Wet Hot American Nostalgia: First Day of Camp

Rewatching Wet Hot American Summer recently with JD (who had never seen it), I was transported back to my freshman year of college. I had just recently discovered the power of the cult hit: doodled Donnie Darko references littered every page of notes I took in class, my nickname was “Jack’s Colon” à la Fight Club, a Napoleon Dynamite poster shared space on my dorm room wall with the fire exit and a low-sloping roof. But Wet Hot American Summer was the movie I proselytized to my friends, trying to seem as cool as the movie was: funny in a totally different, surprising way, messing with timelines, with expectations, with even the most faux-liberated college kid’s sense of decency (is that… Molly Ringwald… falling in love with an eleven-year-old?)

The First Day of Camp, recently released on Netflix, is at least as exciting as the movie. A reporter infiltrates the camp and reignites the rock career of a mysterious former counselor; the counselors audition, rehearse and perform a climactic musical scheduled for the end of the first day; and (because a dash of Science Fiction for the Insane is necessary to achieve the perfect balance of flavors we know and love from the movie) the camp managers battle the government to prevent nuclear waste from being dumped at the camp.

Janeane Garofalo as Beth, with the can of vegetables as the can of vegetables.

Janeane Garofalo as Beth, with the can of vegetables as the can of vegetables.

It’s always easy for fans to find something to gripe about in a reboot, but Wet Hot American Summer: First Day of Camp neatly sidestepped it all by not actually rebooting.
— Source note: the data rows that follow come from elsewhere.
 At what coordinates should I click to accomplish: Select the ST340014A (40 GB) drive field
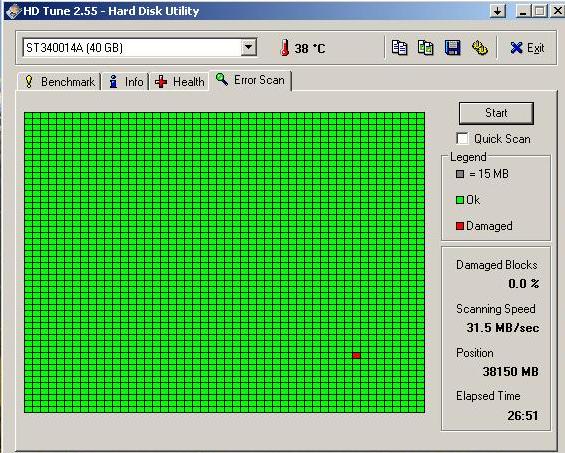[x=139, y=47]
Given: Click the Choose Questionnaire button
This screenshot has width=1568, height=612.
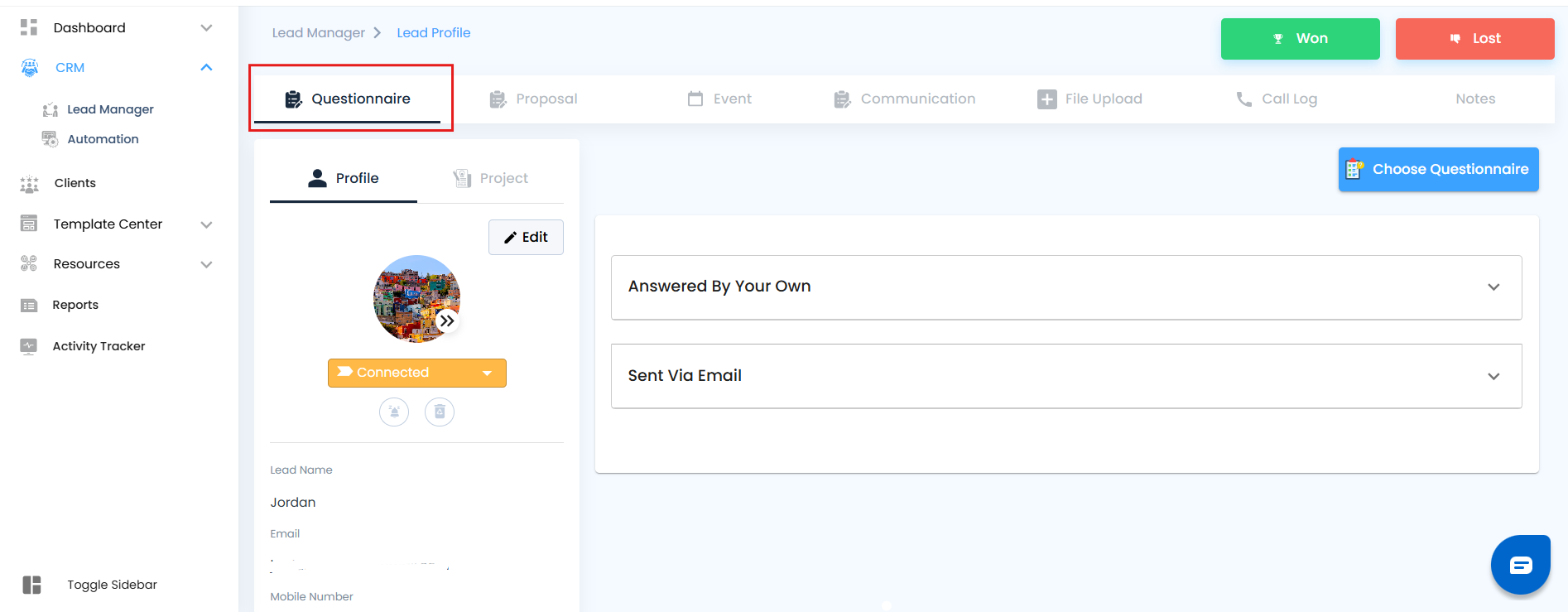Looking at the screenshot, I should coord(1438,170).
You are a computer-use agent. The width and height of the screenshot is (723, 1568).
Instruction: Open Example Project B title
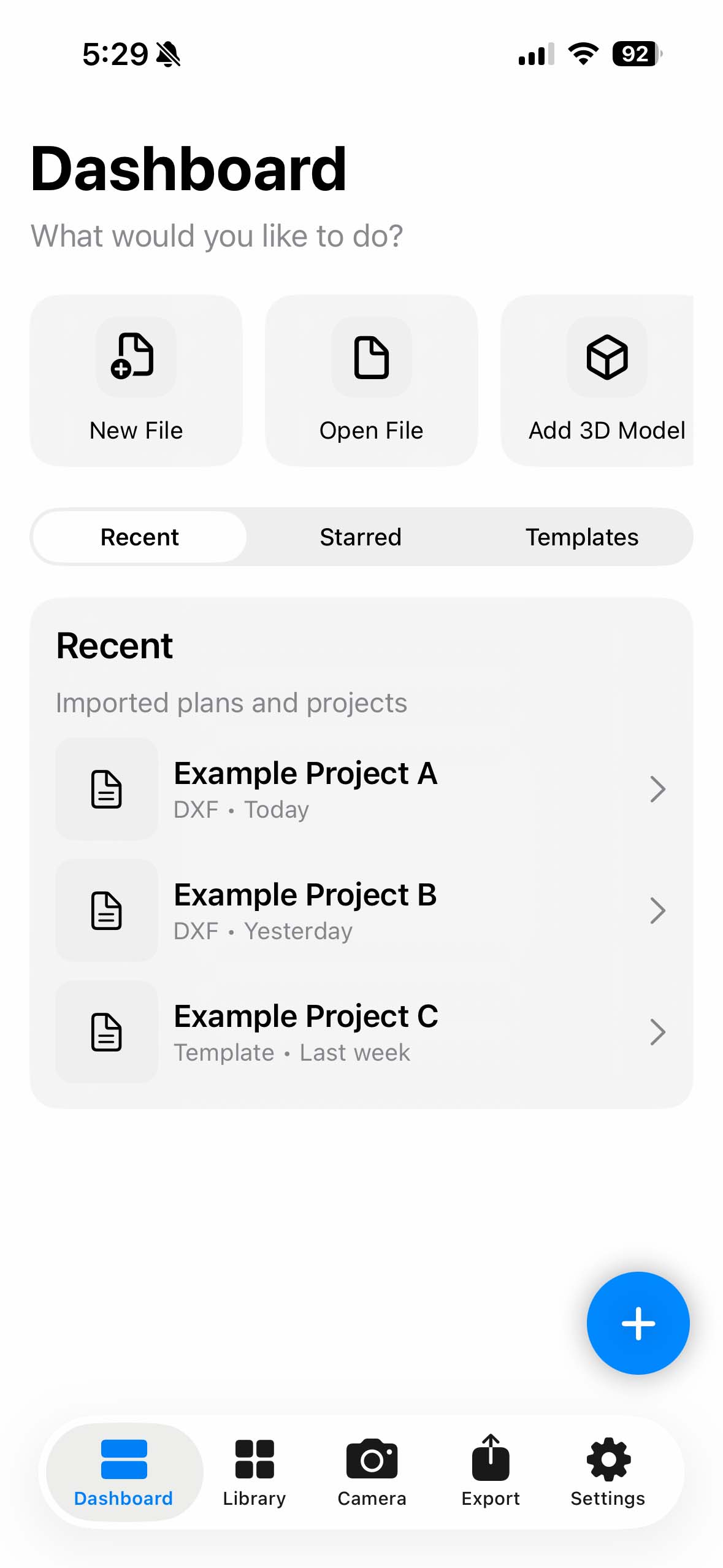tap(305, 894)
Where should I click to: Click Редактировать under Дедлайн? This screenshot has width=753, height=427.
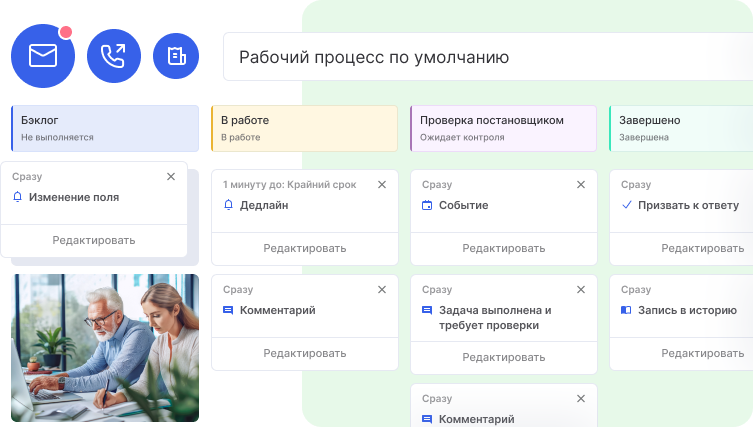(x=305, y=248)
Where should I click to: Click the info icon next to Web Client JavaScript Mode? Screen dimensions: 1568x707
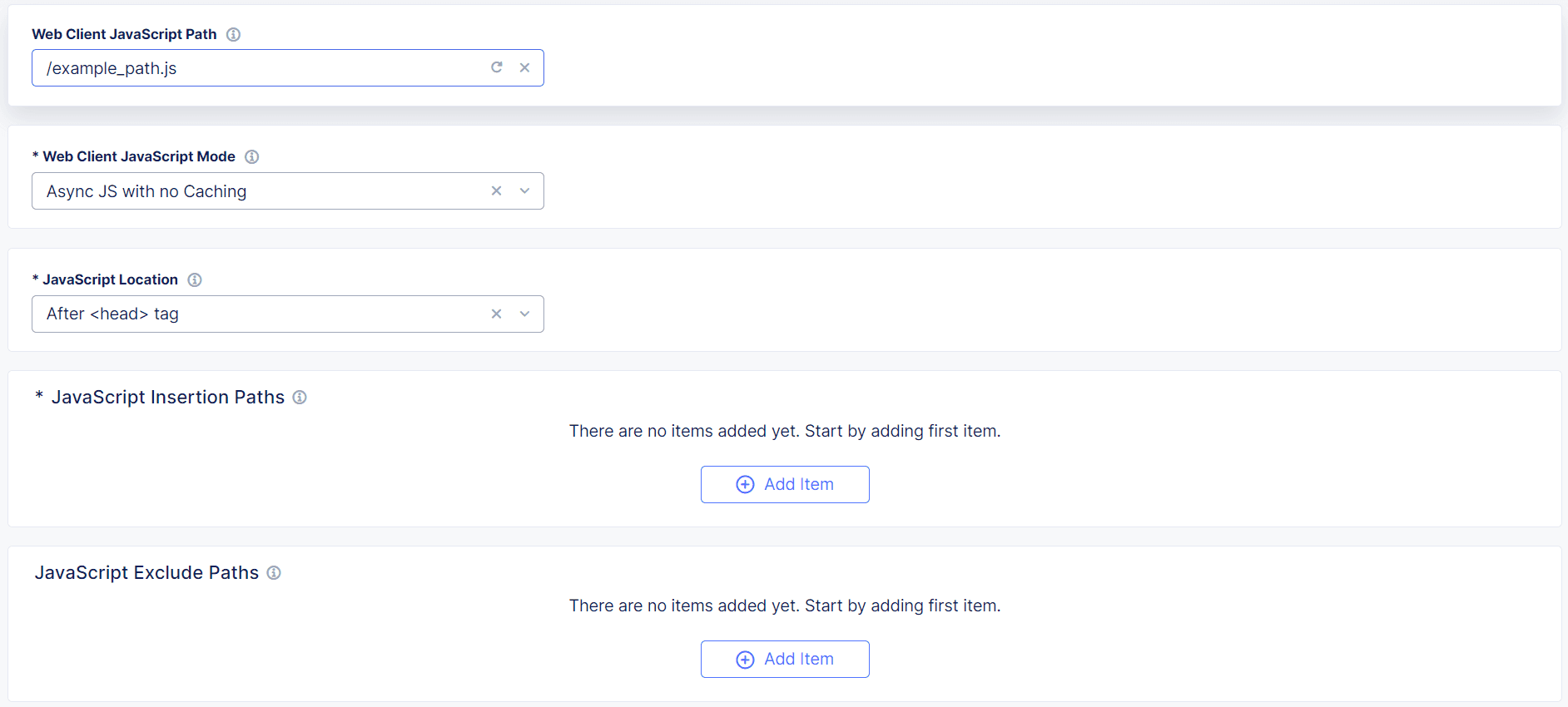251,156
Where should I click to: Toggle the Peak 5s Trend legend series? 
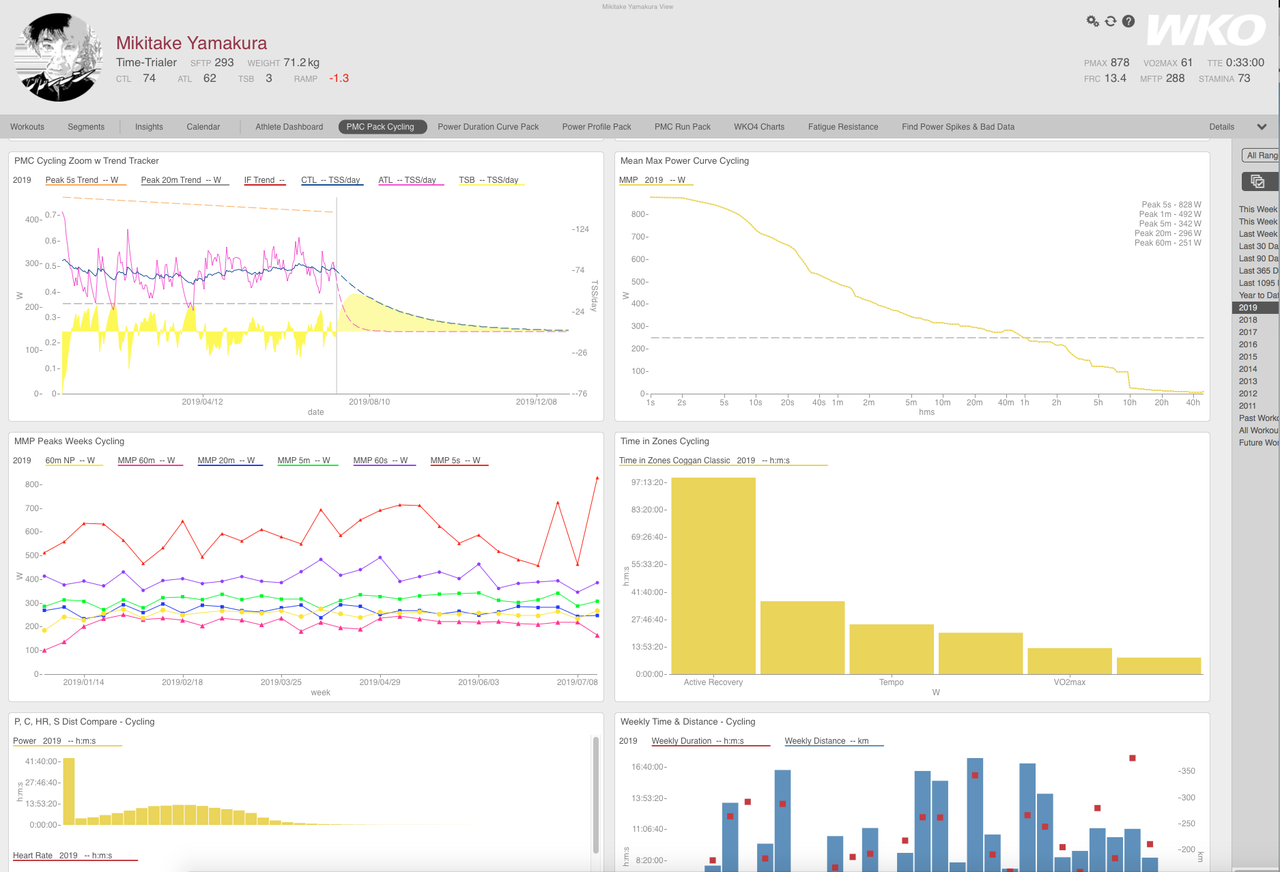(83, 180)
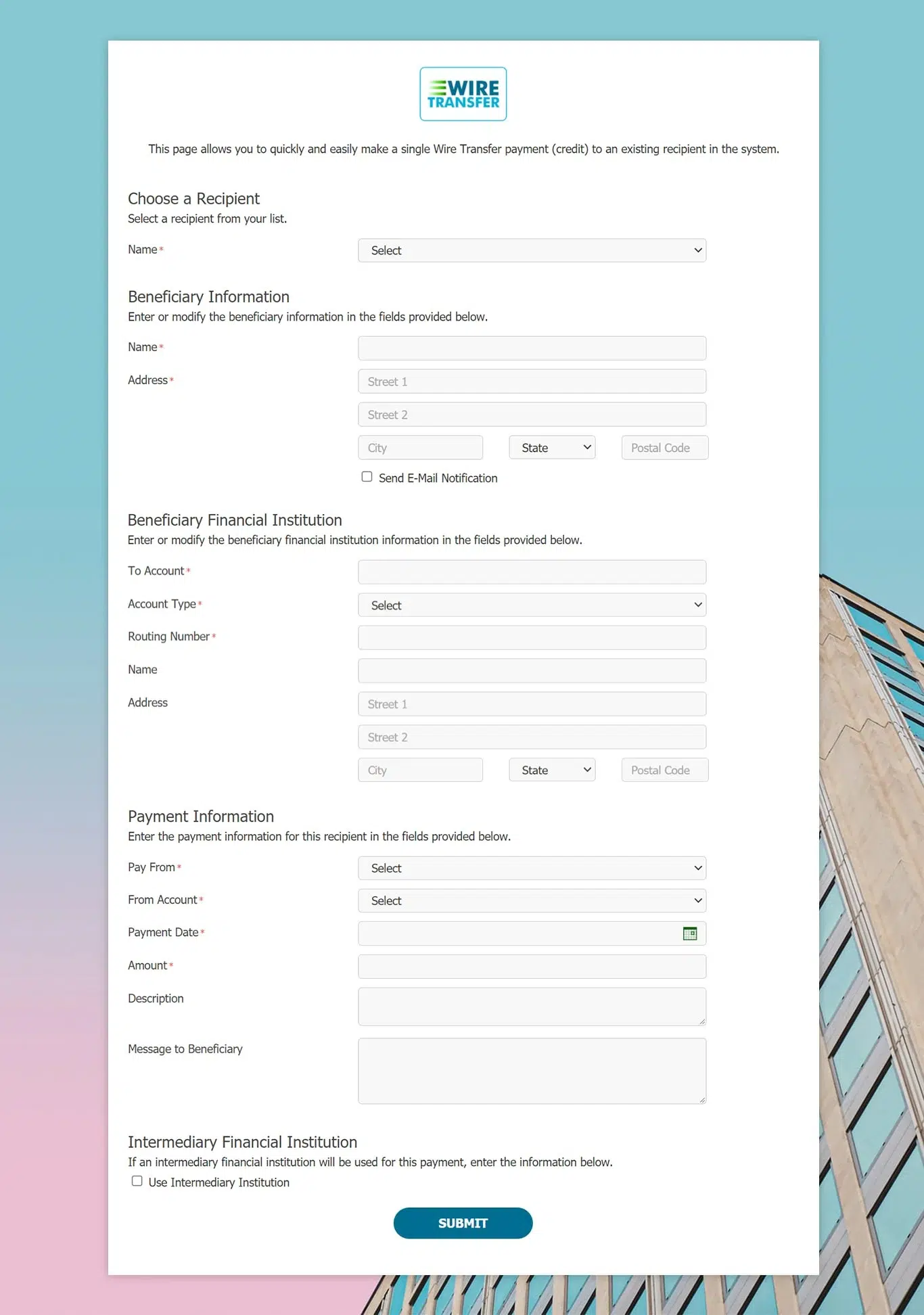This screenshot has width=924, height=1315.
Task: Focus the Routing Number field
Action: (x=532, y=638)
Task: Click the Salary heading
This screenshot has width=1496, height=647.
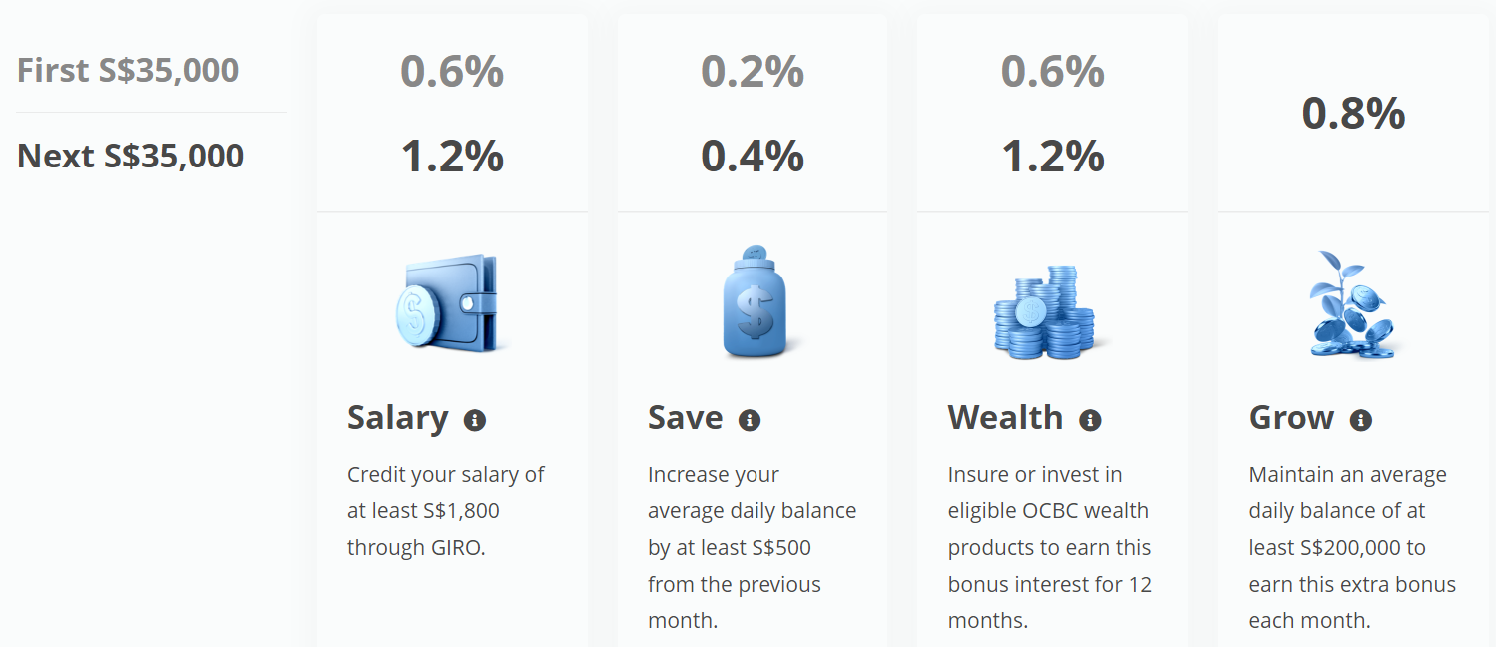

There’s no new timeline – it all takes place just a few weeks before the original movie, as the title implies; no new cast – though Marisa Ryan shares the role of Abby with a younger actress in a very amusing twist; no change in gender balance and certainly no change in racial diversity, though we could forgive them that since it’s a Jewish camp. Meanwhile, the backstory of certain characters is filled in bit by absurd bit. I know you wanted to know how that talking can of vegetables with Archer’s voice got to be who he was.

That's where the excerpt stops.